Exogenous Ketones!

Sunday, August 5, 2012

Watching the End of An Era

Thanks for the good times Michael.
Phelps, Hansen, Kitajima... As the names rolled out for the final race of the London Olympics, I started to feel pretty nostalgic. Cseh too...the final race of the 2012 Olympics was going to be the end of an era. This is truly the first generation where the best of one generation all stuck around to race the next wave. It made for probably the most exciting Olympic racing I have ever seen. Many of the story lines are not new- young stars breaking through and veterans making one last stand. It just seemed that, in 2012, there were far more of both than there has ever been.


A wave hit me while Michael Phelps took his last few strokes of fly as surely as it has hit so many of his competitors over the years. I knew it was coming- I tried to cherish the last few strokes of the greatest swimmer I will ever see. It was a satisfying end- especially after the world seemed prepared to bury Phelps after the first day of the competition. Phelps vs Lochte will never be a serious debate among swimming historians.

It's going to take far longer than a few hours to dissect his legacy, but here's the best we have so far. Phelps showed what heights swimming could go to but also it's limitations. Can a swimmer be an all-world "professional" athlete? Sure, if he's transcendentally great. A handful of others can scrape something together, at least enough to stay competitive. Hansen said as much in their post race interviewThe next generation will define whether "pro" swimming is going to be real or not. At the same time, he revealed how unready for "prime time" swimming is.

Both Phelps and his eternal crown prince Lochte, through no fault of their except for being human, wilted under heavier media attention. Phelps, as we found out, is a dorky guy who was forced to grow up way too fast in some ways while being trapped in puberty in others. . How many other 27 year old swimmers necessitated a reaction shot from their mother after every swim? Part of me desperately wants to see if Phelps could keep going for another four years with a complete change of scenery- but alas it seems that has come and gone.

More than anything, while I watched the final moments of the 2012 Olympics, I thought of some future young swim fan, if I'm lucky enough my own child, asking me what it was like.

What was it like to watch the great Michael Phelps? I'll tell them it was like watching the skinny kid with an underbite from your elementary school beat up every bully in the world.

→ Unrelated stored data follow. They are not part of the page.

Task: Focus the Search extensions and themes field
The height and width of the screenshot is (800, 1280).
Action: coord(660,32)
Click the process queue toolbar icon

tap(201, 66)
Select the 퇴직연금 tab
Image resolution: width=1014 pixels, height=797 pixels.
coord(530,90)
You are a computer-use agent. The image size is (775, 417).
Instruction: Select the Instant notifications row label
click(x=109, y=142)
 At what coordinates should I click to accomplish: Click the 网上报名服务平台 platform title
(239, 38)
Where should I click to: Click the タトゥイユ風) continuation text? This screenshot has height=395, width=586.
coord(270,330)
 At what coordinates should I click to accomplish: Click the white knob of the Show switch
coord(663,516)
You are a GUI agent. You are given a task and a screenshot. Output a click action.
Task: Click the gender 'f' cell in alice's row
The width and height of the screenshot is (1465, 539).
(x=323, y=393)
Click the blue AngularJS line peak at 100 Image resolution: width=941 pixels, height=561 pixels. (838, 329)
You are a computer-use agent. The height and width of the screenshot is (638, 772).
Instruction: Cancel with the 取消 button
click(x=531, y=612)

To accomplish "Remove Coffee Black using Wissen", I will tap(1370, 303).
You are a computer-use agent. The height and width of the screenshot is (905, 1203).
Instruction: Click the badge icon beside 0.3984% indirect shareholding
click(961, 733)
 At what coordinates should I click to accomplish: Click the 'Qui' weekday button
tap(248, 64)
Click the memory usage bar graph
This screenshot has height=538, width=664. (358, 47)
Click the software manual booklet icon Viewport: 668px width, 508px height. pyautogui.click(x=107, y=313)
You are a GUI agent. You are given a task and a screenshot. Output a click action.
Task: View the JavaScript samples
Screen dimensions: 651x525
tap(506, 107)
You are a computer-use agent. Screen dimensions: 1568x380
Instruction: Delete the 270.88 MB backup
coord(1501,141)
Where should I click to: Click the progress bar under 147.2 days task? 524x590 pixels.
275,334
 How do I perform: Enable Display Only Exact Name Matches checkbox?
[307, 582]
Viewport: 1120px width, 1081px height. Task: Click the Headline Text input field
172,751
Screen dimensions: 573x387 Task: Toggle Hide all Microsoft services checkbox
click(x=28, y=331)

What about Kitajima, seems like he struggled in the end? I'll them what a frustrating mess breaststroke can be. It's like trying to wrestle a lion with your bare hands. I was totally amazed that one guy seemed to pin that lion so many times. So maybe he didn't have it in London, but on that final relay he delivered a gem.

Maybe they'll ask: why didn't Alexander Dale Oen defend his world title? That'll be a tough one to start, but I'll smile when I remember the two breaststroke champions from London, Cameron van der Burgh and Daniel Gyurta. Each paid tribute to Dale Oen in their own way.

Finally, maybe they'll ask me about Chad Le Clos, who hopefully will go on to be far more than the "guy who touched out Phelps". Perhaps Ye Shiwen, or Missy Franklin, is poised to dominate female swimming in a way no one has before. Maybe, just maybe, rather than the end of era I'll look back at this as a beginning, when swimming reached a tipping point. I sure hope so.